Protein–protein interaction network analysis of DEGs

To enhance the understanding of the molecular mechanisms underlying thermogenic activation of WAT, as well as their regulatory modules, protein–protein interaction (PPI) networks were constructed with the depot-specific DEGs. In iWAT, PPI network analysis allowed the identification of 374 nodes and 538 edges (Fig. 3a). This network was then organized by interaction strength, and 4 different clustered modules were observed and enumerated from module I to module IV (Fig. 3a, Supplementary Table S5). In sharp contrast, the specific DEGs of eWAT did not generate any network (Fig. 3b, Supplementary Table S5), while the PPI network analysis of specific DEGs of iBAT resulted in two small networks (Fig. 3c, Supplementary Table S5).

Figure 3
figure 3

Protein‑protein interaction network of DEGs and module function identification. (a) The network of protein–protein interactions among the iWAT-specific differentially expressed genes, (b) among the eWAT-specific differentially expressed genes, and (c) among the iBAT-specific differentially expressed genes. (df) Fifteen most numerous enriched pathways among the encoding genes of the proteins located in (d) iWAT module I, (e) iWAT module II, and (f) iWAT module III. (g) Pathways enriched among the encoding genes of the proteins located in iWAT module IV. Green nodes indicate upregulated DEGs and blue nodes indicated downregulated DEGs. Edges stand for the regulatory association between any 2 nodes. Closer edges indicate stronger interaction validation. − Log10 of the p-value correlates with the area of each ball, and the number of enriched genes of each pathway is indicated in the x-axis. RET respiratory electron transport. TCA tricarboxylic acid cycle. NAFLD non-alcoholic fatty liver disease. C-CR cytokine-cytokine receptor, Ab Antibody. (R); Reactome. (K); KEGG Pathways.
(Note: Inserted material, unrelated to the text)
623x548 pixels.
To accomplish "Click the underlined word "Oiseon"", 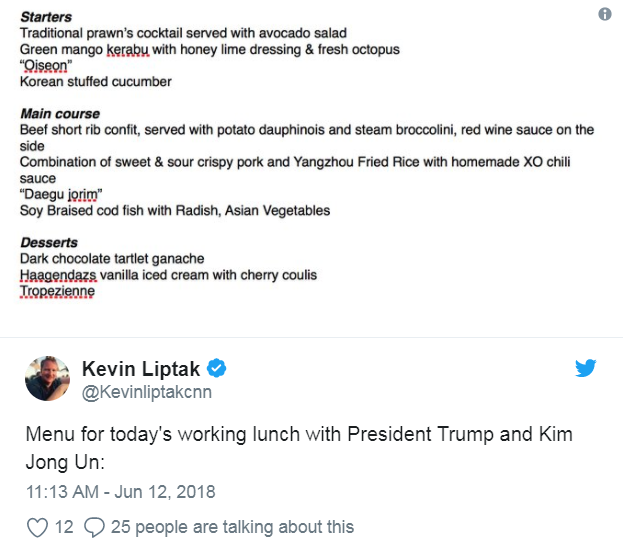I will tap(47, 66).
The main functions of the different modules of iWAT were then analysed by using pathway enrichment analysis. Genes related to module I were all upregulated, and presented enrichment in 74 different pathways, among which metabolic pathways were highly represented, especially pathways related to TCA, lipid metabolism, or thermogenesis (Fig. 3d, Supplementary Table S6). Module II was mainly composed of downregulated genes that displayed 40 pathways enriched mainly related to the immune system (Fig. 3e, Supplementary Table S6). Accordingly, the most downregulated genes of this module include C–C motif chemokine 8 (Ccl8), High-affinity immunoglobulin gamma Fc receptor I (Fcgr1), Lymphocyte antigen 86 (Ly86) or Macrophage mannose receptor 1 (Mrc1). Enriched pathways in module III were related to extracellular functions (Fig. 3f, Supplementary Table S6). Finally, module IV presented pathways related to pathogen response (Fig. 3g). In contrast, only 2 modules were identified in iBAT. In this depot, genes from module I were related to cancer pathways, while module II presented enriched pathways related to chemokine signalling (Supplementary Table S6). These results clearly demonstrated that the transcriptomic response underlying thermogenic activation was more extensive and interconnected in iWAT than in other adipose depots.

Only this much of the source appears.